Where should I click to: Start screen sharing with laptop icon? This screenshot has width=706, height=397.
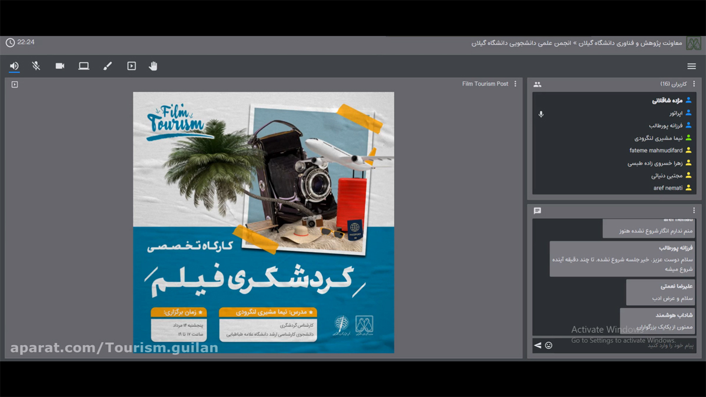[84, 66]
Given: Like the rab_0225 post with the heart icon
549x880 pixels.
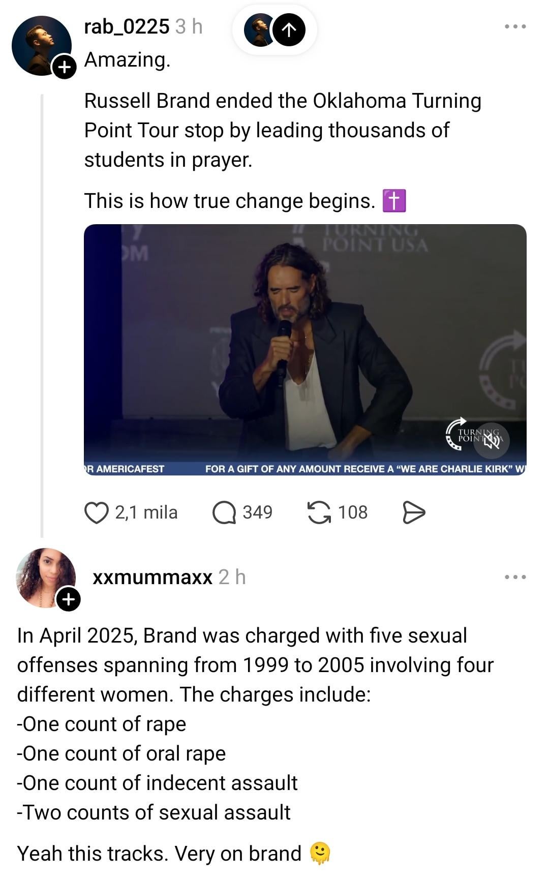Looking at the screenshot, I should click(96, 512).
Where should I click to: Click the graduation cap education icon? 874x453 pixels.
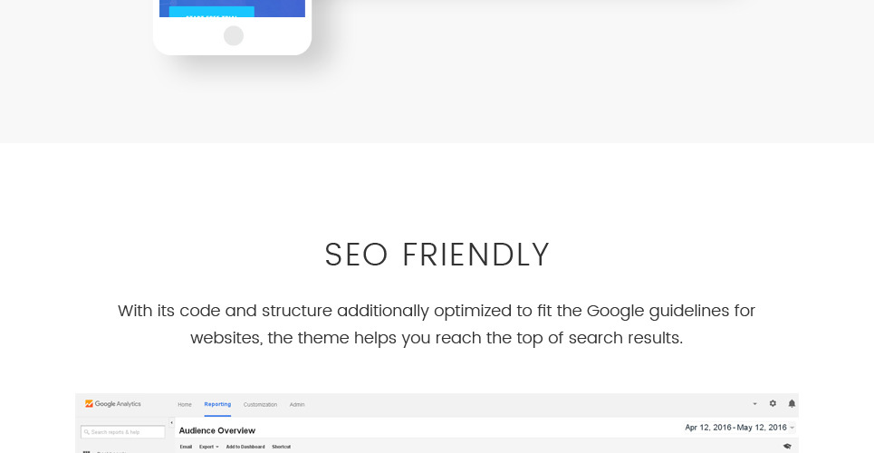[x=787, y=446]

━━━━━━

**EXERCISE:** Pictures excluded, copy exactly the lines running from the one with "Where should I click to: Click" through the last line of the material.

**EXERCISE RESPONSE:**
Where should I click to: Click the graduation cap education icon? 874x453 pixels.
[x=787, y=446]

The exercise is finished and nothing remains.